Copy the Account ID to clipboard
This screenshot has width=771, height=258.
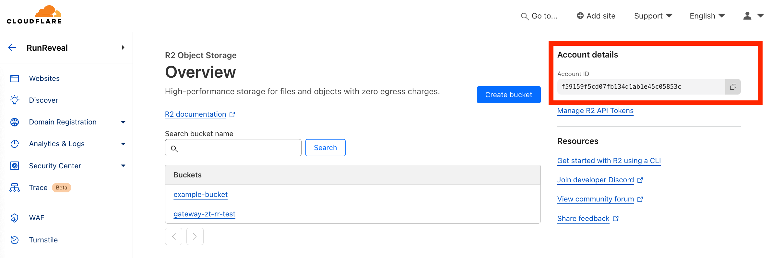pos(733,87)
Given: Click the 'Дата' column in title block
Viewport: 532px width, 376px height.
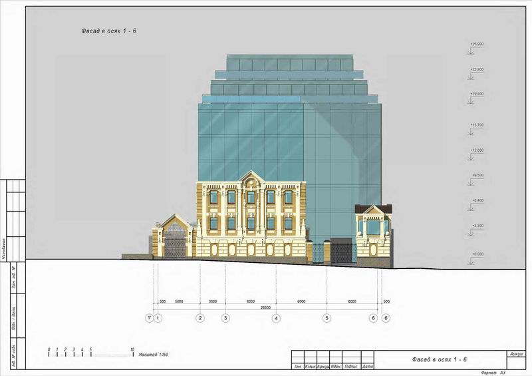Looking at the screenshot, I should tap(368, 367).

▶ [How to complete this task] With the pictures left out, output exactly the lines that begin at the line containing "This screenshot has width=771, height=258." and end at the last line of the material.

▶ [Solved problem]
This screenshot has width=771, height=258.
pos(733,87)
Given: Click the 'Дата' column in title block
Viewport: 532px width, 376px height.
Looking at the screenshot, I should tap(368, 367).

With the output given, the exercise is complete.